Страшные, щиплющие сердце звуки плыли с хрустящей земли, гнусаво, пискливо вырываясь из желтозубых бандур с кривыми ручками.

— Братики, сестрички, обратите внимание на убожество мое. Подайте, Христа ради, что милость ваша будет.

— Бегите на площадь, Федосей Петрович, а то опоздаем.

— Молебен будет.

— Крестный ход.

— Молебствие о даровании победы и одоления революционному оружию народной украинской армии.

— Помилуйте, какие же победы и одоление? Победили уже.

— Еще побеждать будут!

— Поход буде.

— Куды поход?

— На Москву.

— На какую Москву?

— На самую обыкновенную.

— Руки коротки.

— Як вы казалы? Повторить, як вы казалы? Хлопцы, слухайте, що вин казав!

— Ничего я не говорил!

— Держи, держи его, вора, держи!!

— Беги, Маруся, через те ворота, здесь не пройдем. Петлюра, говорят, на площади. Петлюру смотреть.

— Дура, Петлюра в соборе.

— Сама ты дура. Он на белом коне, говорят, едет.

— Слава Петлюри! Украинской Народной Республике слава!!!

— Дон… дон… дон… Дон-дон-дон… Тирли-бомбом. Дон-бом-бом, — бесились колокола.

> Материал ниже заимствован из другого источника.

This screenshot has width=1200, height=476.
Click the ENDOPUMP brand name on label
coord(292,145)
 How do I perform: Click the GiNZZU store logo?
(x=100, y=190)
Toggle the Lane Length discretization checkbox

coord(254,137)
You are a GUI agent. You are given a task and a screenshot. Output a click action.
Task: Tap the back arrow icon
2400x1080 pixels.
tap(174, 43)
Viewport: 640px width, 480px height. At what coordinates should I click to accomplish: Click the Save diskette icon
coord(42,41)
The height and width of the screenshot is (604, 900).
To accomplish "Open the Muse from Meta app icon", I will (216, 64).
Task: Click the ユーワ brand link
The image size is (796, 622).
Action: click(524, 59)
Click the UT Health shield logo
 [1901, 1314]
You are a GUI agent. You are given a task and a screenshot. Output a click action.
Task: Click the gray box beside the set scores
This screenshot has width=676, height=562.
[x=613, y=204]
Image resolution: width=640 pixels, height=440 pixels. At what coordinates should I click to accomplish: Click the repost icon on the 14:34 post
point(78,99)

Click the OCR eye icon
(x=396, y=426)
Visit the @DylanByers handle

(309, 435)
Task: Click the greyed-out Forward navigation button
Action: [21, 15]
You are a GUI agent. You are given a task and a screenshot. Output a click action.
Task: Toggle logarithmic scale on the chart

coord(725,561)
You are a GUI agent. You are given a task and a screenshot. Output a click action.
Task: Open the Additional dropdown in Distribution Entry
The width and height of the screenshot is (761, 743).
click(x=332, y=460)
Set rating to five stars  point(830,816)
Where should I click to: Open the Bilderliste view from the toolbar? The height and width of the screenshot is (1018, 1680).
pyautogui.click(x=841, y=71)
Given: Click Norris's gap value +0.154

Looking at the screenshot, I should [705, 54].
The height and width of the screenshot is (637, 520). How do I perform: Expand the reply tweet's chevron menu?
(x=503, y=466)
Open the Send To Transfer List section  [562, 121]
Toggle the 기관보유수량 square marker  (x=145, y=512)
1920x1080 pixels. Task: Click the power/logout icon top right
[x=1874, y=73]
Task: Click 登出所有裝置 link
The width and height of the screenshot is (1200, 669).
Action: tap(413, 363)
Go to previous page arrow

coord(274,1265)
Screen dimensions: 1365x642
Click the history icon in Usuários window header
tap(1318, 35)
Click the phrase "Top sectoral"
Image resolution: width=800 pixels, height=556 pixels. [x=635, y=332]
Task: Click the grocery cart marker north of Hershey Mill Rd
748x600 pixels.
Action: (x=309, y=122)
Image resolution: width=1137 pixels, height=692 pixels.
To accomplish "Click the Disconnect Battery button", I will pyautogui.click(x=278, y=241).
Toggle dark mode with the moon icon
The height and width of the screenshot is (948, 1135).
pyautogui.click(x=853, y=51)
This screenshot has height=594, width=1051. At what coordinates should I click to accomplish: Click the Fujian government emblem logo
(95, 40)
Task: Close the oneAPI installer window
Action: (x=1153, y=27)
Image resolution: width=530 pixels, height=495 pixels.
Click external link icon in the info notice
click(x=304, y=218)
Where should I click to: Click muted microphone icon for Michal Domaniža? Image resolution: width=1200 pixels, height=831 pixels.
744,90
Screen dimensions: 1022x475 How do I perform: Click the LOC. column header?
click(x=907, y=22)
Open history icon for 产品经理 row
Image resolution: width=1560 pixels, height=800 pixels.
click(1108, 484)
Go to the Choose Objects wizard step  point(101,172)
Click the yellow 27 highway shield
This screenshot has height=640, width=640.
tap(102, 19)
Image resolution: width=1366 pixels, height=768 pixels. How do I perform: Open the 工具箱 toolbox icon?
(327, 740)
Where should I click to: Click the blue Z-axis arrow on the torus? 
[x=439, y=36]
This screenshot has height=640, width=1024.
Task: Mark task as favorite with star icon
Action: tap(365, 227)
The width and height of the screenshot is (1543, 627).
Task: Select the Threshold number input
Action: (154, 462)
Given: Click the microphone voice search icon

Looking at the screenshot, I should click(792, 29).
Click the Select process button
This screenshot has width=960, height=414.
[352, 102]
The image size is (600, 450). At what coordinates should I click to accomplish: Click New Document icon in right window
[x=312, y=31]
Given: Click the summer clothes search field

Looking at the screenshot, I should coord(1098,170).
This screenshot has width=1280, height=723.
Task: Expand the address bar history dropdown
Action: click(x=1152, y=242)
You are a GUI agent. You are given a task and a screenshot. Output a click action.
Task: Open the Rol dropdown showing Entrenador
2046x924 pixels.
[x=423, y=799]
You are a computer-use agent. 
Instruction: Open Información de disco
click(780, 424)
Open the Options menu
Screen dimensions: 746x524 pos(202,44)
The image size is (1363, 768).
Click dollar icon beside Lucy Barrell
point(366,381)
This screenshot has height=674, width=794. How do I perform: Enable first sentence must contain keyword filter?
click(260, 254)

— Воззрите на сироток, православные граждане, добрые люди… Слепому… Убогому…

Черный, с обшитым кожей задом, как ломанный жук, цепляясь рукавицами за затоптанный снег, полез безногий между ног. Калеки, убогие выставляли язвы на посиневших голенях, трясли головами, якобы в тике и параличе, закатывали белесые глаза, притворяясь слепыми. Изводя душу, убивая сердце, напоминая про нищету, обман, безнадежность, безысходную дичь степей, скрипели, как колеса, стонали, выли в гуще проклятые лиры.

— Вернися, сиротко, далекий свит зайдешь…

Косматые, трясущиеся старухи с клюками совали вперед иссохшие пергаментные руки, выли:

— Красавец писаный! Дай тебе бог здоровечка!

— Барыня, пожалей старуху, сироту несчастную.

— Голубчики, милые, господь бог не оставит вас…

Салопницы на плоских ступнях, чуйки в чепцах с ушами, мужики в бараньих шапках, румяные девушки, отставные чиновники с пыльными следами кокард, пожилые женщины с выпяченным мысом животом, юркие ребята, казаки в шинелях, в шапках с хвостами цветного верха, синего, красного, зеленого, малинового с галуном, золотыми и серебряными, с кистями золотыми с углов гроба, черным морем разливались по соборному двору, а двери собора все источали и источали новые волны. На воздухе воспрянул духом, глотнул силы крестный ход, перестроился, подтянулся, и поплыли в стройном чине и порядке обнаженные головы в клетчатых платках, митры и камилавки, буйные гривы дьяконов, скуфьи монахов, острые кресты на золоченых древках, хоругви Христа-спасителя и божьей матери с младенцем, и поплыли разрезные, кованые, золотые, малиновые, писанные славянской вязью хвостатые полотнища.